Les deux pages centrales donnent un aperçu très lisible de son programme en cinq grands chapitres (un par
colonne) avec des titres employant uniquement des verbes à l’infinitif faisant un peu croire qu’il s’agit d’un cours ou d’une conférence avec un premier point, un premier sous-point etc.
La dernière page est consacrée à la lettre de la candidate aux électeurs avec la mise en valeur de son esprit
d’équipe et l’affichage du portrait de six leaders de son parti dont cinq anciens candidats : Dominique Voynet, Noël Mamère, Daniel Cohn-Bendit, Cécile Duflot, Antoine Waechter et José Bové (mais pas Nicolas Hulot).

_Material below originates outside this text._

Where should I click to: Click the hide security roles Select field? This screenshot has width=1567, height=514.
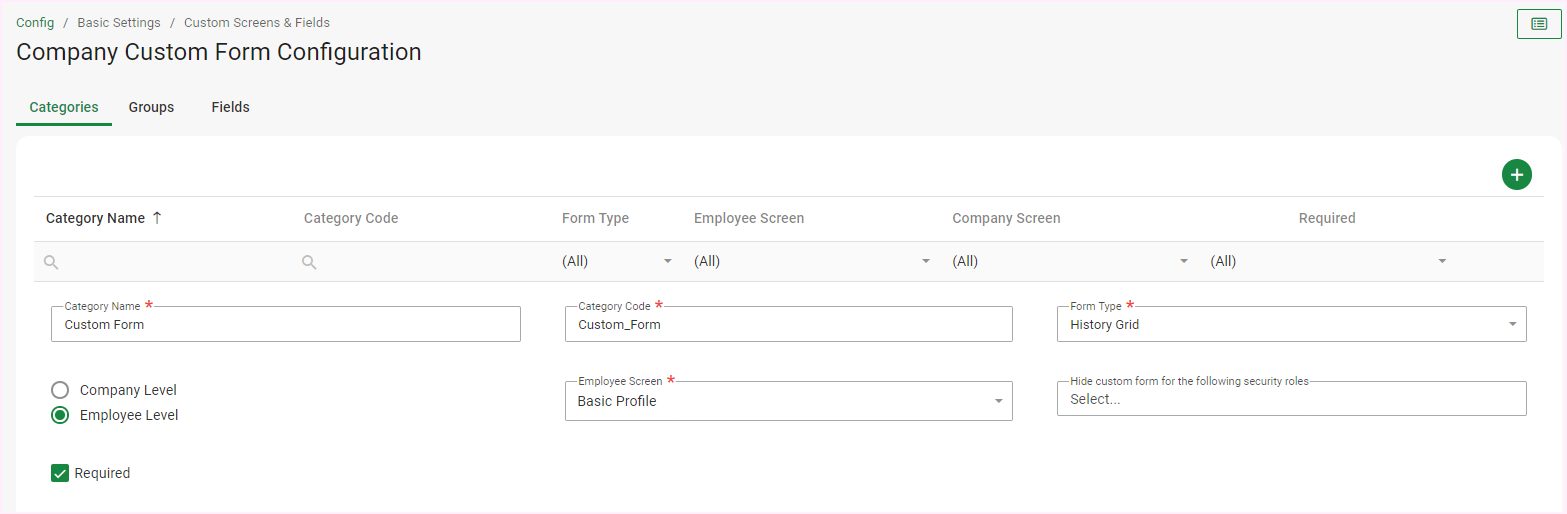coord(1290,399)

C’est dans ce dernier texte que les verbes sont conjugués à la première personne du singulier :
« Tout commence par le retour de la vérité et du courage. Je suis une femme d’expérience et de parole : ce que je dis, je le
fais. ».
Son court échantillon d’écriture manuscrite et sa signature font apparaître une femme à l’esprit agile,
souple, rapide et plutôt autoritaire.
Au contraire de 80% des candidats, la candidate a mis une courte notice bibliographique à la troisième
personne du singulier où elle décrit son expérience, sa trajectoire, son histoire, en affichant surtout son action dans l’affaire Elf.
2. Marine Le Pen (43
ans).
La profession de foi a été faite par un professionnel car dans la forme, tout est assez bien contrôlé.
En première page, une photo en buste de Marine Le Pen, avec un sourire qui la met bien en valeur, bras
croisés, les yeux dans ceux des électeurs, ce qui donne une posture peu distante de la fonction présidentielle, plutôt envahissante, et même quasiment intrusive voire invasive, comme si elle
mettait l’électeur au dos du mur. Le slogan "Oui, la France" ne paraît pas très original et ne signifie pas grand chose. Aucune trace du Front national ou de toute référence au FN.
Sur les trois autres pages, le texte est clairement structuré avec beaucoup de phrases à la première personne
du singulier, sur un fond de campagne française reprenant la force tranquille de François Mitterrand en 1981. Quelques phrases sont mises en exergue dans la marge pour bien ponctuer le discours.
Une Jeanne d’Arc trône de façon discrète derrière une tribune.
Question écriture, si la signature est illisible, les phrases manuscrites montrent du dynamisme, de la
volonté et un esprit plutôt alerte.
Sur la forme, c’est probablement l’une des meilleures présentations de candidat.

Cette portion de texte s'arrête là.